■ Study material
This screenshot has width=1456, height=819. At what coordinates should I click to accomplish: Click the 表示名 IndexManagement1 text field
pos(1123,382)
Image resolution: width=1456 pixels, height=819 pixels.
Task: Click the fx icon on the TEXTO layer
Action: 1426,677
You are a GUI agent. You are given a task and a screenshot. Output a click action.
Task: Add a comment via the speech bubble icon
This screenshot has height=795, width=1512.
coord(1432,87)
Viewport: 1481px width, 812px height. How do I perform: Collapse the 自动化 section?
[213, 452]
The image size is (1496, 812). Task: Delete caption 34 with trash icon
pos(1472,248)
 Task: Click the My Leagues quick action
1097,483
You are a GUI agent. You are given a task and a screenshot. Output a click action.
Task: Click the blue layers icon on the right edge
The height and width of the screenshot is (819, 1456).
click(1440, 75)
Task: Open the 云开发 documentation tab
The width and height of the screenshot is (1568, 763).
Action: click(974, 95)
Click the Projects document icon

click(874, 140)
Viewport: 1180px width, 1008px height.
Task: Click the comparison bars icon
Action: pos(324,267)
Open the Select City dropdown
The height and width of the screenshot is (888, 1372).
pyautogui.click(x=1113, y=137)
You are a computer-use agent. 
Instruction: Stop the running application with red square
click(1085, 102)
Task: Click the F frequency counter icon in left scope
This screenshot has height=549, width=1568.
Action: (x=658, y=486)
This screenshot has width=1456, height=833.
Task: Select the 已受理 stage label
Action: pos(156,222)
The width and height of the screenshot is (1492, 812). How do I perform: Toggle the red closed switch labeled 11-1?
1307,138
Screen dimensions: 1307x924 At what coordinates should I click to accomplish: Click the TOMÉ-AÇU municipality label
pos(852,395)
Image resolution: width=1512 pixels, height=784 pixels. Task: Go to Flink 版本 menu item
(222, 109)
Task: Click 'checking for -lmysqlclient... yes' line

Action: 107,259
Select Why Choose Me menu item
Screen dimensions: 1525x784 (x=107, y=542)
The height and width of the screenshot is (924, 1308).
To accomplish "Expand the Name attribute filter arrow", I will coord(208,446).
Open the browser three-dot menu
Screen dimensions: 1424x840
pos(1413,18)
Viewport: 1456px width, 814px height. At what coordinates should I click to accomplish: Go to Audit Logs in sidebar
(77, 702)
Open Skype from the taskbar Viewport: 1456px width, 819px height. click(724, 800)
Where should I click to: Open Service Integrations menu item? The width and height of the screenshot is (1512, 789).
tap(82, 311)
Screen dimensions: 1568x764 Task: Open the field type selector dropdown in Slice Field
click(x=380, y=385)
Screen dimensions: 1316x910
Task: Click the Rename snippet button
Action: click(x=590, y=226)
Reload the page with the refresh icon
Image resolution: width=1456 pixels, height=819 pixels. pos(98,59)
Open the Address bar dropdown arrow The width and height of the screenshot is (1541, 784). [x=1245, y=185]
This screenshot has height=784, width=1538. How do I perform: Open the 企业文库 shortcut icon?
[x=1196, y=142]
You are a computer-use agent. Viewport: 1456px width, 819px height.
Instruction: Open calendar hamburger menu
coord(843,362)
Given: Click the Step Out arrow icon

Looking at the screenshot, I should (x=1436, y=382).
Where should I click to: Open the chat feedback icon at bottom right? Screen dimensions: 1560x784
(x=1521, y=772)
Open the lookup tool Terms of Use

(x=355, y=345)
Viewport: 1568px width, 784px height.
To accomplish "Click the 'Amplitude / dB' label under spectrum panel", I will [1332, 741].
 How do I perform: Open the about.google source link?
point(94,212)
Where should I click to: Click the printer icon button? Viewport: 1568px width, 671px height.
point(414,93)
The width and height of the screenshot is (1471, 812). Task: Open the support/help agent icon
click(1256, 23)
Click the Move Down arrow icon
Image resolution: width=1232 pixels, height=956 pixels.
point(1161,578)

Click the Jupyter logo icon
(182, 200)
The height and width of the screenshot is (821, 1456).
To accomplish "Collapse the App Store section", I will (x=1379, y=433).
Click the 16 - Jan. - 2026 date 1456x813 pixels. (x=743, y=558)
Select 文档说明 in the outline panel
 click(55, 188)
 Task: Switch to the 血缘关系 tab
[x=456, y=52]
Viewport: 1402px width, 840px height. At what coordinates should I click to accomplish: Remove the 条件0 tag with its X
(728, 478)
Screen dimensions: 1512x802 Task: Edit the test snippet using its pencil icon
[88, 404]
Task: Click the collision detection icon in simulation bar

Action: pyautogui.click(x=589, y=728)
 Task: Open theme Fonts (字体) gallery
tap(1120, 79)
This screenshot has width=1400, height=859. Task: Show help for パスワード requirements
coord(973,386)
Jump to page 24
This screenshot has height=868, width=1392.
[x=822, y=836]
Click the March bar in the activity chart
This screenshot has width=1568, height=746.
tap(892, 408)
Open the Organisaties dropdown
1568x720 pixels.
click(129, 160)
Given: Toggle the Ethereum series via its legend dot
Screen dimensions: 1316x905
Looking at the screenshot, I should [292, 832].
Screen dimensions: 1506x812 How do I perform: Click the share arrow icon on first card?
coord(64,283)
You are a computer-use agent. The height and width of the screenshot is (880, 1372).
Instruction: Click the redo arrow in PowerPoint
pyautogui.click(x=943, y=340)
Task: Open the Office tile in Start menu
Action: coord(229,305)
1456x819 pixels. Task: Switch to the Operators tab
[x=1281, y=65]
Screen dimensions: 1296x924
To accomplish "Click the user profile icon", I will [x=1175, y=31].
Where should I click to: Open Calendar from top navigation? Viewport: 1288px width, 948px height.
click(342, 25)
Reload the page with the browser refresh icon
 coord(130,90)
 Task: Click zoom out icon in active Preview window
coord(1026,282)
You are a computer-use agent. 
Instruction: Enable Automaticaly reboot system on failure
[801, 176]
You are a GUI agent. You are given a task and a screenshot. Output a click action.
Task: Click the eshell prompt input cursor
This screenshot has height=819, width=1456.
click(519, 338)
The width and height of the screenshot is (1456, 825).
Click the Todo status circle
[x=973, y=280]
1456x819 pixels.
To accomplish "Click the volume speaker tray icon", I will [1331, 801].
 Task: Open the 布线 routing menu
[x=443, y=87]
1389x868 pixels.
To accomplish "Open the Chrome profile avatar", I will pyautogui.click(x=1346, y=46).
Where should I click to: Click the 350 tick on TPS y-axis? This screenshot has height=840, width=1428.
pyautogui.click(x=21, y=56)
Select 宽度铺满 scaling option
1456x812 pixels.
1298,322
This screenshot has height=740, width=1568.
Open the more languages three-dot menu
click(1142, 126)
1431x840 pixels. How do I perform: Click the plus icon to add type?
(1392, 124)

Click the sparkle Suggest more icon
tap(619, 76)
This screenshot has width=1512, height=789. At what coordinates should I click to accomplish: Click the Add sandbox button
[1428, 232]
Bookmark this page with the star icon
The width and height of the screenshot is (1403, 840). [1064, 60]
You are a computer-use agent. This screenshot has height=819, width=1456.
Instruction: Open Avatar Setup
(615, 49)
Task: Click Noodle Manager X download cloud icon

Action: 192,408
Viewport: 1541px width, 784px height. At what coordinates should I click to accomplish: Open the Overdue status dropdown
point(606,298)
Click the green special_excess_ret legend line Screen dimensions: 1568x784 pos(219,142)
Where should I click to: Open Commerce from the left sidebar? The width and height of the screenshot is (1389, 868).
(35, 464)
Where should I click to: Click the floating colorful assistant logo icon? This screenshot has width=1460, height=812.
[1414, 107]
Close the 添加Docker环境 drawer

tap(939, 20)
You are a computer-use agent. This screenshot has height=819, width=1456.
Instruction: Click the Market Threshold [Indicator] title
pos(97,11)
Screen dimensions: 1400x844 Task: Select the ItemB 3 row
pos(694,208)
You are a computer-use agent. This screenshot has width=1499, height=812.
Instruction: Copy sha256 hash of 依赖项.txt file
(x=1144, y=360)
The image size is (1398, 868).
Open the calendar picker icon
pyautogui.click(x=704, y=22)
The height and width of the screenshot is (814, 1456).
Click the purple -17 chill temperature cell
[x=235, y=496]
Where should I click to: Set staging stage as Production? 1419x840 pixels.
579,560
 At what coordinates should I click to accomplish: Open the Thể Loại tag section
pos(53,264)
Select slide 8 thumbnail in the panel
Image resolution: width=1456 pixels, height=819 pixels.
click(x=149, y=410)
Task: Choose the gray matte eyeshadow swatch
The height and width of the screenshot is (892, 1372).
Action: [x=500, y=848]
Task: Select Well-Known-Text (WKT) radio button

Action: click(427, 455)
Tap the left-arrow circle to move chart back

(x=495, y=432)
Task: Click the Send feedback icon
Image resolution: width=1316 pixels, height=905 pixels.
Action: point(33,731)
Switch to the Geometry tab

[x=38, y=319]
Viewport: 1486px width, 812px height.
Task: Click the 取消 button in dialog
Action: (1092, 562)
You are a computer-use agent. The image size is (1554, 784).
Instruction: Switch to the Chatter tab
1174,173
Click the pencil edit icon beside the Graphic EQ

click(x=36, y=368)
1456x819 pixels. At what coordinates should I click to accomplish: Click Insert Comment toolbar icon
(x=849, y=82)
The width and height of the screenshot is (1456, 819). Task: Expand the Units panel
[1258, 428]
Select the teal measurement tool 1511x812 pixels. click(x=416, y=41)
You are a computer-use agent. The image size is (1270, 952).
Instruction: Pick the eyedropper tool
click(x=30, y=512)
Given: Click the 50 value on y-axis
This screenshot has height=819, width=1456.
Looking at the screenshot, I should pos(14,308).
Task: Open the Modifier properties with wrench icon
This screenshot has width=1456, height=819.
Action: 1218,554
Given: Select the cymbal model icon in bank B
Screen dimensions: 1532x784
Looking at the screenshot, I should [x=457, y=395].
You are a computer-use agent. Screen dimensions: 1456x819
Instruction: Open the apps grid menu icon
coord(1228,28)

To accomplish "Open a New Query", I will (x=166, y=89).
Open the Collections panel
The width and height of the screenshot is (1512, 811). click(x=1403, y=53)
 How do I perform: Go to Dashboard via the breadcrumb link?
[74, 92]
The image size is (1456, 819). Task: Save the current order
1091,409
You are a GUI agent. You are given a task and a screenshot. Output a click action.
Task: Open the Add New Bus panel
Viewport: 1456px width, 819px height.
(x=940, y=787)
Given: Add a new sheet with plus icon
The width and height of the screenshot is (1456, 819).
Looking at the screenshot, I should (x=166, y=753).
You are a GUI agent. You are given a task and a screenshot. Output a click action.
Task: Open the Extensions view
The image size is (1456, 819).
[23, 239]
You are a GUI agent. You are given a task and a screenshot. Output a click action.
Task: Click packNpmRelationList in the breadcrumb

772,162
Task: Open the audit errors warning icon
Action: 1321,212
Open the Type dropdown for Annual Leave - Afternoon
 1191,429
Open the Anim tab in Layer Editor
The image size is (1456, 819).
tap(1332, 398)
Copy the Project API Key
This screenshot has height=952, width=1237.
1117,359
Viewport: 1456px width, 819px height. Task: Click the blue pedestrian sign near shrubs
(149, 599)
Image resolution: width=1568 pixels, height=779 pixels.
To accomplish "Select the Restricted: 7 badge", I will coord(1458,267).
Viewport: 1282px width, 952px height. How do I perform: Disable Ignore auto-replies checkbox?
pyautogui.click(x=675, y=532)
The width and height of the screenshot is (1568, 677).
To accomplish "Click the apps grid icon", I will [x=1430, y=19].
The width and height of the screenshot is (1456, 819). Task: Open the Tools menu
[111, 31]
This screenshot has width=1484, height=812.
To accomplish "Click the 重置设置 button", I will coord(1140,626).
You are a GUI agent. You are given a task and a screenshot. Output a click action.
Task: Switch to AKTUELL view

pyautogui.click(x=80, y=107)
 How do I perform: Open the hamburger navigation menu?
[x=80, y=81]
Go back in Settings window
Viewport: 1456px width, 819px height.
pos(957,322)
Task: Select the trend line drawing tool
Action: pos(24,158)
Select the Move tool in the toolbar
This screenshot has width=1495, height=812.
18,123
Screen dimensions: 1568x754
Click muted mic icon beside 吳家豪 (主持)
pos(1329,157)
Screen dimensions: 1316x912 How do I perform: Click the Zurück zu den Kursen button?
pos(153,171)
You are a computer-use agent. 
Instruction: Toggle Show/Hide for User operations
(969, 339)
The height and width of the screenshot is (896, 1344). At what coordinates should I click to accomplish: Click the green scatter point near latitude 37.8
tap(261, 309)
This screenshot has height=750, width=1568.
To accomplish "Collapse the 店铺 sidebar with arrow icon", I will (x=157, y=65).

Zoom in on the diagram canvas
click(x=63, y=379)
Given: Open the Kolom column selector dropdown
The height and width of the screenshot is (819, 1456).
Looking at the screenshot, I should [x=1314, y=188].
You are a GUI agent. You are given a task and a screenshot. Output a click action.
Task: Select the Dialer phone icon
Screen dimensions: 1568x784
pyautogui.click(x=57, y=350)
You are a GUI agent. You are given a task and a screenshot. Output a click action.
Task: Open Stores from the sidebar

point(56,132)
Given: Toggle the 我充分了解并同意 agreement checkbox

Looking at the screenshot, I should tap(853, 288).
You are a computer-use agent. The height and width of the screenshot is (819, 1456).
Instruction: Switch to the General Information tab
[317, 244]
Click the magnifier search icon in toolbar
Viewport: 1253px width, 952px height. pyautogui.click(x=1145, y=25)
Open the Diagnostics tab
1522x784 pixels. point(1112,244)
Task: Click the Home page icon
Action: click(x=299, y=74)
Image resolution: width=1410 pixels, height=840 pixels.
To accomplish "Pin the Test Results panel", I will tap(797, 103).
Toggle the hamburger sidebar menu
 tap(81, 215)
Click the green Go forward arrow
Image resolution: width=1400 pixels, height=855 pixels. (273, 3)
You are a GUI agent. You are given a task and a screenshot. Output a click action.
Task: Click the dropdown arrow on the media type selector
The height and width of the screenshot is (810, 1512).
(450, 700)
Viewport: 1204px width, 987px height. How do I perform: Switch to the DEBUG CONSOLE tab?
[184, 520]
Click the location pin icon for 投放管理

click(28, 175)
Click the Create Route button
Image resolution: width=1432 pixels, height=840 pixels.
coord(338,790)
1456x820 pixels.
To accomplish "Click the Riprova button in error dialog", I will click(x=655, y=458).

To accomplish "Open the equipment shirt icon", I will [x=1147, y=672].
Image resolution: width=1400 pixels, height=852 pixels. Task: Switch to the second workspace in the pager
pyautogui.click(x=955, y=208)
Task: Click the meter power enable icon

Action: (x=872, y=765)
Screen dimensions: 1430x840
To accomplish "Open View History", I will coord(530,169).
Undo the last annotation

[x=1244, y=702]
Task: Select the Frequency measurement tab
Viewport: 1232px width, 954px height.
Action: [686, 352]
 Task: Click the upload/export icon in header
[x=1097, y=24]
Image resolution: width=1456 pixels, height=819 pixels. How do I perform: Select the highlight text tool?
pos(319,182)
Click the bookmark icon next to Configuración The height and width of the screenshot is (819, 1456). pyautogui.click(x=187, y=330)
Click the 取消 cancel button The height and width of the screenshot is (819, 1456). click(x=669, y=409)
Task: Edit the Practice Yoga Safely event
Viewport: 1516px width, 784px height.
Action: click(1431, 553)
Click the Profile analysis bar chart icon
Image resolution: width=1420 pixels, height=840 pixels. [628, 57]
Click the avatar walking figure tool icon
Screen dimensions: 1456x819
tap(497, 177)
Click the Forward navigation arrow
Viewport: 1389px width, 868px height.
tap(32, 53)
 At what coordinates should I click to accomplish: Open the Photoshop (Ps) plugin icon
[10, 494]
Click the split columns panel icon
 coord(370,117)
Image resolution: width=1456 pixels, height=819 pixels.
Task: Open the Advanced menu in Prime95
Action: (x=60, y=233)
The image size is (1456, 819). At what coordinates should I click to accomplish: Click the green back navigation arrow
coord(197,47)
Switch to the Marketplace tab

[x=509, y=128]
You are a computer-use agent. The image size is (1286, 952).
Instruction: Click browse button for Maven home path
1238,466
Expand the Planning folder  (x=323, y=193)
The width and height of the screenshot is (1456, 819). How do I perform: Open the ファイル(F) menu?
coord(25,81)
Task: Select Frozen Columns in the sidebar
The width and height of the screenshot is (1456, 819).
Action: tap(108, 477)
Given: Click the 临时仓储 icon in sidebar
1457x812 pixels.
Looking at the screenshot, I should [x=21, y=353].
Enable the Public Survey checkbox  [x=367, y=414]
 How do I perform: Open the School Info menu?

■ Aim of the exercise
Among the entries, how many lines carry "measurement"? Reply with a number and nothing else.

■ Response
2